***** RECORDS SUPPLIED *****

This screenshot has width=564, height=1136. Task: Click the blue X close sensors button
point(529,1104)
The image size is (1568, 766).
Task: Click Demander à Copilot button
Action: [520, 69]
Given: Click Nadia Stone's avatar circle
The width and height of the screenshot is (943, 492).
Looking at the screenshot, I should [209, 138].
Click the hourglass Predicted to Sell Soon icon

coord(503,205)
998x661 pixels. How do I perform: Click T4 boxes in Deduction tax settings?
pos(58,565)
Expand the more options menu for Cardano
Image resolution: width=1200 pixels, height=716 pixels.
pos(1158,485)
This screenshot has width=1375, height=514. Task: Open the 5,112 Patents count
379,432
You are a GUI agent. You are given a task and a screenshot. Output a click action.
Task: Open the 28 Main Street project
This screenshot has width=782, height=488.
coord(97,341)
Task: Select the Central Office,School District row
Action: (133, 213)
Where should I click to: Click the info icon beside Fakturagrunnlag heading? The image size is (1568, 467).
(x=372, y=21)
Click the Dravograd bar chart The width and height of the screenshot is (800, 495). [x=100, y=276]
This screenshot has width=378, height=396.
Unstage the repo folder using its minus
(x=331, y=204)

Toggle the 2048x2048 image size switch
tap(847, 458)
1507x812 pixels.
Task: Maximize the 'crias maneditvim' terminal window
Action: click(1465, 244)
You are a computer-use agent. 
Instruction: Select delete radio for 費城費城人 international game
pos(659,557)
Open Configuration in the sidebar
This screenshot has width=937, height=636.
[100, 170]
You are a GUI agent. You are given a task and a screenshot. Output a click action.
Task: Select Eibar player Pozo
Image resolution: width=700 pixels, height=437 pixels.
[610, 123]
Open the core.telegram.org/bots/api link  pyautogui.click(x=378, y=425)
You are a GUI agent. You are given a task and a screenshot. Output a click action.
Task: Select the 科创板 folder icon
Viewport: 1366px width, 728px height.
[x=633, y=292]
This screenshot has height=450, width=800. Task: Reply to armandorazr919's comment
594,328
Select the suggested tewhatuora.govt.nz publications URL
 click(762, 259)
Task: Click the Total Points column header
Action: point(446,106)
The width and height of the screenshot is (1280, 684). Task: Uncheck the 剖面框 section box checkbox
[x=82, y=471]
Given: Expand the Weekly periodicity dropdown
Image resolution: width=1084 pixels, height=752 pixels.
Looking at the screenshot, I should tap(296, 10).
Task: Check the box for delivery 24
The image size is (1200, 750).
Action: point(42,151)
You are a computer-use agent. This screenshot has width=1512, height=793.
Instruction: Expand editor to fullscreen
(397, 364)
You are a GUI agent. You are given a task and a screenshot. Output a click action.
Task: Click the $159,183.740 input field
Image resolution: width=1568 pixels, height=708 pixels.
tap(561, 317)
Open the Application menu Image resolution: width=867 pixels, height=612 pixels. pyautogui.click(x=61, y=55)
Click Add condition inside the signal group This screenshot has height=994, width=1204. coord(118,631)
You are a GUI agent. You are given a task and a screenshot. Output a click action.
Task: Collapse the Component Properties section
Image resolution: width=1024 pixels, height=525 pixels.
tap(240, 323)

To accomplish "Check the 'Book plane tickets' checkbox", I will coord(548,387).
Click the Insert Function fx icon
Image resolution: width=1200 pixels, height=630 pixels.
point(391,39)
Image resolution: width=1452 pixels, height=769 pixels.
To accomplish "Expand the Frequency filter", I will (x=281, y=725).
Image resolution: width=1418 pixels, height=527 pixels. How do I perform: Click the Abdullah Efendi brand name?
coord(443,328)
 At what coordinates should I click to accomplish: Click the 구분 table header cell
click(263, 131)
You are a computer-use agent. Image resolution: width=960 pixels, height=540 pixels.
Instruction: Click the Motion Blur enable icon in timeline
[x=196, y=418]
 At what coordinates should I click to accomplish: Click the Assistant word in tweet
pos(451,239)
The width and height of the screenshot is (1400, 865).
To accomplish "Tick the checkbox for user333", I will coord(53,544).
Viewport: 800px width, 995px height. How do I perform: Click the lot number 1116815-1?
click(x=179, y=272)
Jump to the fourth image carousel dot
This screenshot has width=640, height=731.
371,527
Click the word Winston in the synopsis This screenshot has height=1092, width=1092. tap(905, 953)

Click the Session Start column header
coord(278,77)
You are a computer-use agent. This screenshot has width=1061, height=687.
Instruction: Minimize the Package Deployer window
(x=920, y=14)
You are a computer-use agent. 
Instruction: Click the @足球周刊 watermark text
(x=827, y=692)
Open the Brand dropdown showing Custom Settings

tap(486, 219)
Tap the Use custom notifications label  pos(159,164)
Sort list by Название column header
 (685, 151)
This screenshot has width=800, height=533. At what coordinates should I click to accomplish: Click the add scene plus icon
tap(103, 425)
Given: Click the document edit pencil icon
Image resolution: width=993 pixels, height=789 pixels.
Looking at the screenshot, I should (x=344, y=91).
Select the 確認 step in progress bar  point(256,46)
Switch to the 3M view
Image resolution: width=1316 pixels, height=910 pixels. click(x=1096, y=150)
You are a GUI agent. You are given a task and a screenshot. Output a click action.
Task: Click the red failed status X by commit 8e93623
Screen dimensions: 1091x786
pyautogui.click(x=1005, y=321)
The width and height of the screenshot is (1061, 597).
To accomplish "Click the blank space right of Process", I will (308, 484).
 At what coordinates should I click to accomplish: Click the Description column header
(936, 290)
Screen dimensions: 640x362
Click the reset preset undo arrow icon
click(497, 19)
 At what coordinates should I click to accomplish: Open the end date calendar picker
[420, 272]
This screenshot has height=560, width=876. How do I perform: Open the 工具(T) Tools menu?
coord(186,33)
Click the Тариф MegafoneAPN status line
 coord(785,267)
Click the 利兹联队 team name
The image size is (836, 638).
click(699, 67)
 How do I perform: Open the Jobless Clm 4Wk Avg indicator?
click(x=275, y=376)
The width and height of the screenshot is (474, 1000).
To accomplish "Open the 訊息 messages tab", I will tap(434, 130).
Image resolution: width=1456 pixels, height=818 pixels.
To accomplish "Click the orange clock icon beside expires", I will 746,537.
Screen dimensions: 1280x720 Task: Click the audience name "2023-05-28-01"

*****

#### [AIM OF THE EXERCISE]
A complete, exact copy of the material is required.

#### [ANSWER BOX]
This screenshot has width=564, height=1136. Task: Click the blue X close sensors button
point(529,1104)
The image size is (1568, 766).
Task: Click Demander à Copilot button
Action: [520, 69]
Given: Click Nadia Stone's avatar circle
The width and height of the screenshot is (943, 492).
Looking at the screenshot, I should [209, 138].
Click the hourglass Predicted to Sell Soon icon

coord(503,205)
998x661 pixels. How do I perform: Click T4 boxes in Deduction tax settings?
pos(58,565)
Expand the more options menu for Cardano
Image resolution: width=1200 pixels, height=716 pixels.
pos(1158,485)
This screenshot has width=1375, height=514. Task: Open the 5,112 Patents count
379,432
You are a GUI agent. You are given a task and a screenshot. Output a click action.
Task: Open the 28 Main Street project
This screenshot has width=782, height=488.
coord(97,341)
Task: Select the Central Office,School District row
Action: (133, 213)
Where should I click to: Click the info icon beside Fakturagrunnlag heading? The image size is (1568, 467).
(x=372, y=21)
Click the Dravograd bar chart The width and height of the screenshot is (800, 495). [x=100, y=276]
This screenshot has width=378, height=396.
Unstage the repo folder using its minus
(x=331, y=204)

Toggle the 2048x2048 image size switch
tap(847, 458)
1507x812 pixels.
Task: Maximize the 'crias maneditvim' terminal window
Action: click(1465, 244)
You are a computer-use agent. 
Instruction: Select delete radio for 費城費城人 international game
pos(659,557)
Open Configuration in the sidebar
This screenshot has width=937, height=636.
[100, 170]
You are a GUI agent. You are given a task and a screenshot. Output a click action.
Task: Select Eibar player Pozo
Image resolution: width=700 pixels, height=437 pixels.
[610, 123]
Open the core.telegram.org/bots/api link  pyautogui.click(x=378, y=425)
You are a GUI agent. You are given a task and a screenshot. Output a click action.
Task: Select the 科创板 folder icon
Viewport: 1366px width, 728px height.
[x=633, y=292]
This screenshot has height=450, width=800. Task: Reply to armandorazr919's comment
594,328
Select the suggested tewhatuora.govt.nz publications URL
 click(762, 259)
Task: Click the Total Points column header
Action: point(446,106)
The width and height of the screenshot is (1280, 684). Task: Uncheck the 剖面框 section box checkbox
[x=82, y=471]
Given: Expand the Weekly periodicity dropdown
Image resolution: width=1084 pixels, height=752 pixels.
Looking at the screenshot, I should tap(296, 10).
Task: Check the box for delivery 24
The image size is (1200, 750).
Action: point(42,151)
You are a computer-use agent. This screenshot has width=1512, height=793.
Instruction: Expand editor to fullscreen
(397, 364)
You are a GUI agent. You are given a task and a screenshot. Output a click action.
Task: Click the $159,183.740 input field
Image resolution: width=1568 pixels, height=708 pixels.
tap(561, 317)
Open the Application menu Image resolution: width=867 pixels, height=612 pixels. pyautogui.click(x=61, y=55)
Click Add condition inside the signal group This screenshot has height=994, width=1204. coord(118,631)
You are a GUI agent. You are given a task and a screenshot. Output a click action.
Task: Collapse the Component Properties section
Image resolution: width=1024 pixels, height=525 pixels.
tap(240, 323)

To accomplish "Check the 'Book plane tickets' checkbox", I will coord(548,387).
Click the Insert Function fx icon
Image resolution: width=1200 pixels, height=630 pixels.
point(391,39)
Image resolution: width=1452 pixels, height=769 pixels.
To accomplish "Expand the Frequency filter", I will (x=281, y=725).
Image resolution: width=1418 pixels, height=527 pixels. How do I perform: Click the Abdullah Efendi brand name?
coord(443,328)
 At what coordinates should I click to accomplish: Click the 구분 table header cell
click(263, 131)
You are a computer-use agent. Image resolution: width=960 pixels, height=540 pixels.
Instruction: Click the Motion Blur enable icon in timeline
[x=196, y=418]
 At what coordinates should I click to accomplish: Click the Assistant word in tweet
pos(451,239)
The width and height of the screenshot is (1400, 865).
To accomplish "Tick the checkbox for user333", I will coord(53,544).
Viewport: 800px width, 995px height. How do I perform: Click the lot number 1116815-1?
click(x=179, y=272)
Jump to the fourth image carousel dot
This screenshot has width=640, height=731.
371,527
Click the word Winston in the synopsis This screenshot has height=1092, width=1092. tap(905, 953)

Click the Session Start column header
coord(278,77)
You are a computer-use agent. This screenshot has width=1061, height=687.
Instruction: Minimize the Package Deployer window
(x=920, y=14)
You are a computer-use agent. 
Instruction: Click the @足球周刊 watermark text
(x=827, y=692)
Open the Brand dropdown showing Custom Settings

tap(486, 219)
Tap the Use custom notifications label  pos(159,164)
Sort list by Название column header
 (685, 151)
This screenshot has width=800, height=533. At what coordinates should I click to accomplish: Click the add scene plus icon
tap(103, 425)
Given: Click the document edit pencil icon
Image resolution: width=993 pixels, height=789 pixels.
Looking at the screenshot, I should (x=344, y=91).
Select the 確認 step in progress bar  point(256,46)
Switch to the 3M view
Image resolution: width=1316 pixels, height=910 pixels. click(x=1096, y=150)
You are a GUI agent. You are given a task and a screenshot. Output a click action.
Task: Click the red failed status X by commit 8e93623
Screen dimensions: 1091x786
pyautogui.click(x=1005, y=321)
The width and height of the screenshot is (1061, 597).
To accomplish "Click the blank space right of Process", I will (308, 484).
 At what coordinates should I click to accomplish: Click the Description column header
(936, 290)
Screen dimensions: 640x362
Click the reset preset undo arrow icon
click(497, 19)
 At what coordinates should I click to accomplish: Open the end date calendar picker
[420, 272]
This screenshot has height=560, width=876. How do I perform: Open the 工具(T) Tools menu?
coord(186,33)
Click the Тариф MegafoneAPN status line
 coord(785,267)
Click the 利兹联队 team name
The image size is (836, 638).
click(699, 67)
 How do I perform: Open the Jobless Clm 4Wk Avg indicator?
click(x=275, y=376)
The width and height of the screenshot is (474, 1000).
To accomplish "Open the 訊息 messages tab", I will tap(434, 130).
Image resolution: width=1456 pixels, height=818 pixels.
To accomplish "Click the orange clock icon beside expires", I will 746,537.
Screen dimensions: 1280x720 Task: Click the audience name "2023-05-28-01"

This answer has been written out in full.